I hate that she doubts herself. Doubts how precious she is to me. She brings everything I never thought I’d have to my life. Love. Acceptance. Purpose. How can she not see that?
“Danny?”
I blink and see Rose disappear at the top of the stairs and turn to face Ringo. He’s motioning toward my office down the hall. “Talk,” I say as we walk side by side.
“James is upstairs with Beau.”
“How is she?”
“I don’t believe there’s an adequate word.”
I inhale, knowing that to be true. There’s not an adequate word for my anger either. “And James?” He’ll be in my camp. Ready to go psycho. All we both fucking want is peace. Calm. Not just for our women, but for us, and every time we think it’s ours, the rug is pulled from under us. We both accepted getting out of this world was impossible. That we’ll always need to rule it and eliminate all enemies. Easier said than done when you don’t know who the enemy is. And on top of that, Tom Hayley is running for mayor and, fuck knows, he hates us and is likely to make our lives as difficult as possible. Or even more so.
“Don’t ask,” Ringo sighs, opening the door to my office. I stand on the threshold for a few moments, as ever having to brace myself to enter. It still smells of him. Like brandy and cigars are embedded into the walls. Today it smells more intense.
Goldie and Otto are on the couch, and Brad is walking in circles. Our eyes meet, and he shakes his head mildly. “Things are about to get very messy,” I say, striding to my desk, laughing to myself. Whenever have things been clean in my world? “If you’re not up for messy, you can leave now.” I take a seat and cast my eyes across the office to the unmoving bodies of my closest, lacing my fingers and taking them to the back of my head, stretching. It’s an impulsive move, as if I’m widening my chest, giving my pounding heart more room to beat. The pain from my slashing mission has lessened, a deeper, more potent pain replacing it. Brad reaches into his pocket and comes to me, setting something on the desk before me. Green eyes stare back at me, dulled by mud.
My throat begins to close as I snatch it up and put it in my top drawer, slamming it shut. “Are we waiting for James?”
“He won’t leave Beau,” Goldie says, her face a picture of disquiet. She knows what James is capable of. Add Beau’s hurt and grief into that mix? Between James and me, we’re all in for one hell of a showdown.
“Someone get Higham to the club later,” I say, standing, needing to keep moving or risk imploding. Ringo goes straight to his mobile. “How’s the boatyard?”
“Ticking over nicely,” Otto says. “Liam and Jerry need a raise.”

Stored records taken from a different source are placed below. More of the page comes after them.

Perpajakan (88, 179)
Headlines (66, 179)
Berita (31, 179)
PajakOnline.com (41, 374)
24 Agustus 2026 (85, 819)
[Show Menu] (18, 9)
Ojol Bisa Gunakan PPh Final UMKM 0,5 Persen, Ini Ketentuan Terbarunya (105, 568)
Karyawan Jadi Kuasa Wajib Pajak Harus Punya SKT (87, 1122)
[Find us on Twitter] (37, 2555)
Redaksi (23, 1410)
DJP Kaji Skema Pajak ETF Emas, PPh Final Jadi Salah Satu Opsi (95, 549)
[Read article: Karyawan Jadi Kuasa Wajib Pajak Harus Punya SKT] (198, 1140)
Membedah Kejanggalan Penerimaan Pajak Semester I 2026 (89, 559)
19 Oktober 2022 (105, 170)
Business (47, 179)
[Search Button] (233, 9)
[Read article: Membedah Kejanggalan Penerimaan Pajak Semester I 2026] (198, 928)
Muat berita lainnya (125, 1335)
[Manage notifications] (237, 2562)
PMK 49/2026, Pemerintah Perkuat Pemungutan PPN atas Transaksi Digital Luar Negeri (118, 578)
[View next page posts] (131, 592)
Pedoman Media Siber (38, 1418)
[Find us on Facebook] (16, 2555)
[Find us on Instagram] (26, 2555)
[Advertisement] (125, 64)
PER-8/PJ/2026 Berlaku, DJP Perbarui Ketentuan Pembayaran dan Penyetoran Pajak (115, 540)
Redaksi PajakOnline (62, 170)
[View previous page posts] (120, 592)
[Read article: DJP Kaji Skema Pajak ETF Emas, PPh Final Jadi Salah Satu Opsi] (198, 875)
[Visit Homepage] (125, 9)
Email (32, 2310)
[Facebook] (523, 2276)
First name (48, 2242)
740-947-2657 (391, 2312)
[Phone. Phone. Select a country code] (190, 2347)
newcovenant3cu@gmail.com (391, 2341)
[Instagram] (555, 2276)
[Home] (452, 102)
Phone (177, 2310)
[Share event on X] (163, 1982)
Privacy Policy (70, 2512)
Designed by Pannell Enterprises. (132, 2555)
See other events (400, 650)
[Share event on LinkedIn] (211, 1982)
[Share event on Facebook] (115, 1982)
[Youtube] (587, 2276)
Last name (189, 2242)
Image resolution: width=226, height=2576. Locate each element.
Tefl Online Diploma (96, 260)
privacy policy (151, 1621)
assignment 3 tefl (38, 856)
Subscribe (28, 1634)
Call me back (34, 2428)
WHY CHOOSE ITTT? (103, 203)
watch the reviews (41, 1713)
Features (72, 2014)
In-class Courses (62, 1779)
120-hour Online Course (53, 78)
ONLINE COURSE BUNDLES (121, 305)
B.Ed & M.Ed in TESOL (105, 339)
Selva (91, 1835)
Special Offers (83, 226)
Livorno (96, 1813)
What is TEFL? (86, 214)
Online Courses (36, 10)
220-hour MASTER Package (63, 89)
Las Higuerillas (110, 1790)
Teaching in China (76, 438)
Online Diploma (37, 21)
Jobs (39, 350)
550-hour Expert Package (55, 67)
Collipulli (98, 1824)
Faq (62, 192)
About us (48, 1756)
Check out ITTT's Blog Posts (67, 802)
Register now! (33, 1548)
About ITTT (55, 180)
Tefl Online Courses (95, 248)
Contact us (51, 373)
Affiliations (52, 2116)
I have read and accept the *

He’s right. They do a grand job between them. “Fine,” I mutter. “The club?”
“All good,” Brad chimes in, and I look at him. Vague, to say the least.
“You sure?”
“I’m sure.”
He’s not sure at all, but I know Brad better than anyone, and this stance he’s taking is familiar. Whatever it is, it’s trivial, and he won’t bother me with trivial, especially now. And that’s fine by me. “The shipment?”
“It’s sorted,” Brad practically sings.
“What the fuck is going on?” I ask.
“Nothing,” he protests, a little high-pitched. “Nothing is going on.”
“Talk,” I order. “Give me another problem, Brad, because it’s taking everything in me not to leave this house with a machine gun in each hand and shoot my way through Miami until I find him.”
“We’re exchanging earlier with Luis.”
I frown, and Otto, Ringo and Goldie all look at Brad like he’s lost his mind. “Why?”
“The cash arrived at Hiatus.”
“He paid early?”
Brad nods.
The fuckers. No one settles before they get all the goods. They’ve backed us into a fucking corner.
“James spoke to Chaka,” Brad continues. “He’s meeting the original delivery date of a week this Friday.”